# emerge unermerge aber wie?????

## Udo

Hallo erstmal,

ich habe mittels emerge  --update world so einige Pakete geupdatet.

Nun muss ich lieder feststellen,das die alten Pakete noch drauf sind,wie z.B. der kernel 2.4.18.

Ich habe in der Docu erfahren,das man die Pakete nur einzeln unmergen kann,stimmt das?

Ich habe soviele jetzt doppelt drauf,das ich doch nicht alle durchsuchen kann ob die zwei Versionen vorhanden sind.

Gibts da eine einfache Lösung die älteren Pakete alle zusammen runterzuschmeißen?

Wär toll,wenn es ne einfache Möglichkeit gäbe.

Gruß Udo

----------

## Tharkun

Lies mal Doku, zum Beispiel emerge --help.

clean (-c short option)

              Cleans the system by removing outdated packages which will not

              remove functionalities or prevent your system from working.

----------

## Udo

Ja das steht da,wenn mein System damit nacher nicht mehr läuft,ist es nicht das was ich suche.

      unmerge (-C short option)

              WARNING: This action can remove important

packages!

Ist diese Option vielleicht die richtige?

       prune (-P short option)

              WARNING: This action can remove important

packages!

              Removes all older versions of a package fr

om your system.

              This action doesn't always verify the poss

ible binary

              incompatibility between versions and can t

hus remove essential

              dependencies from your system.

****

### Aufgabe 1
Beantworte anhand des Textauszugs über emerge:
(a) Welches Paket nennt Udo als Beispiel für ein alt gebliebenes Paket?
(b) Welchen Befehl schlägt Tharkun zum Nachlesen vor?
(c) Wie lautet die Kurzoption für prune?
### Aufgabe 2
Führe den Forumsthread über emerge ab seinem letzten Satz weiter.

Erfasste Daten
****

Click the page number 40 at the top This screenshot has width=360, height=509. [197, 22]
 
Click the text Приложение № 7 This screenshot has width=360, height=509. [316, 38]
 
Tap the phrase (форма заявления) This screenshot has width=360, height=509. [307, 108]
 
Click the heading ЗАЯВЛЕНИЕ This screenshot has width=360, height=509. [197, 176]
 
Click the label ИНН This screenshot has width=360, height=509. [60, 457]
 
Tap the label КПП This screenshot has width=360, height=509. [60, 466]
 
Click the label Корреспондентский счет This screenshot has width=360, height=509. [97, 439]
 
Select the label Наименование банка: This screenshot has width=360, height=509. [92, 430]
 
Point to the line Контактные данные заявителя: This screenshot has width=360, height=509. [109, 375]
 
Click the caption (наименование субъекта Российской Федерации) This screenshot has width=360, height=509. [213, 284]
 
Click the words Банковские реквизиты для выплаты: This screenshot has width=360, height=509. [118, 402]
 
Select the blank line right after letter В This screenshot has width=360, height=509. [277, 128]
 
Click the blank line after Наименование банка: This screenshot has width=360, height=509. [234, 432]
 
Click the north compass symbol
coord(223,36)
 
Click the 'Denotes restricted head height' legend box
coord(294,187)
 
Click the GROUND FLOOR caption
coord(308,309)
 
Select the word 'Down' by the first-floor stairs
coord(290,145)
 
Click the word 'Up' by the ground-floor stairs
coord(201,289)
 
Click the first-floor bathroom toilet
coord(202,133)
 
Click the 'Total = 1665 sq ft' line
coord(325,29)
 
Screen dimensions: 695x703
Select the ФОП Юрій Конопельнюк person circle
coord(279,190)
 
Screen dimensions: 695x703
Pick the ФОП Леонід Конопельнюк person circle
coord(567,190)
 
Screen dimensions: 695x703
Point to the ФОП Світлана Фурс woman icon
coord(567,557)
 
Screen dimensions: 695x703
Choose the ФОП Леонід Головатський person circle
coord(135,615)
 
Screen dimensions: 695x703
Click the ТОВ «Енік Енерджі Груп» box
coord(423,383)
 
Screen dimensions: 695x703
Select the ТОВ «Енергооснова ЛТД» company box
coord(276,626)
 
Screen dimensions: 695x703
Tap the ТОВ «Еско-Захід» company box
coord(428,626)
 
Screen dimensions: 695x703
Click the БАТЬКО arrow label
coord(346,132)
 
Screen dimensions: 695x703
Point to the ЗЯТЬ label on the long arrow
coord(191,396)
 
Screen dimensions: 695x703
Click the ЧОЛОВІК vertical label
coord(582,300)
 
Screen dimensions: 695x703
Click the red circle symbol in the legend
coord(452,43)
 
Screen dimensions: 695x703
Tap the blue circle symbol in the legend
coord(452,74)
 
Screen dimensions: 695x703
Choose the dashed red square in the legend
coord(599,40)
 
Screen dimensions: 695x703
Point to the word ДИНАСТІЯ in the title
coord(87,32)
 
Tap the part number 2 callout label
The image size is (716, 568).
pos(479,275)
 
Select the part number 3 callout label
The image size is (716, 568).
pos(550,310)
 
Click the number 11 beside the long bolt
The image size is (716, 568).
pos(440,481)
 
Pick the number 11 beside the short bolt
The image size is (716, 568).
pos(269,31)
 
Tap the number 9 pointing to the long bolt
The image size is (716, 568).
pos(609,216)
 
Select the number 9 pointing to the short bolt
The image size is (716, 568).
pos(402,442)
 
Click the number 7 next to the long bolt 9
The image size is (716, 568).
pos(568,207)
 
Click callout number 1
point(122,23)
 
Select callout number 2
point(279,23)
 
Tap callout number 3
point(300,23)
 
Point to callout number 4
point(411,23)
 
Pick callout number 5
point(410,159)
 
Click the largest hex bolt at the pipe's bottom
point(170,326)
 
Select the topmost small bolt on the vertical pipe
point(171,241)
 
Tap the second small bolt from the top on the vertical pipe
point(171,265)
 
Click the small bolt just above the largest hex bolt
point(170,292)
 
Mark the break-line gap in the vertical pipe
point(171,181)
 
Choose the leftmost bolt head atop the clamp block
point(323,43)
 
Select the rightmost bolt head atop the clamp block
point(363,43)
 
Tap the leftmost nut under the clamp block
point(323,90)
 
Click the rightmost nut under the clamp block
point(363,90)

****

### Antwort 1
(a) Den Kernel 2.4.18.
(b) emerge --help.
(c) -P.

### Antwort 2
              The argument format is the same as for the

 clean action.

----------

## Udo

Ich hbae es ausprobiert,aber er verlang nach eindeutigen Paketenamen,das heisst ich muss die nicht benötigten Pakete angeben,was mir aber zu aufwändig erscheint.

Gruß Udo

----------

## Tharkun

Augen auf beim Eierkauf!

Hast du mal verglichen was ich gepostet habe und was du grade gepostet hast ? Was ich gepostet habe ist clean (kurzoption -c) was du anschleppst ist unmerge oder -C bzw prune oder -P wieso benutzt du nicht einfach clean ? Da steht klipp und klar, dass es nicht wegwirft, was wichtig sein könnte (im Gegensatz zu -C oder -P)

----------

## Udo

Ja,ist immer peinlich wenn man nicht versteht was man liest:-)

Danke,das was du gepostest hast war das was ich suche.

Manchmal sieht man den Wald vor lauter Bäume nicht:-)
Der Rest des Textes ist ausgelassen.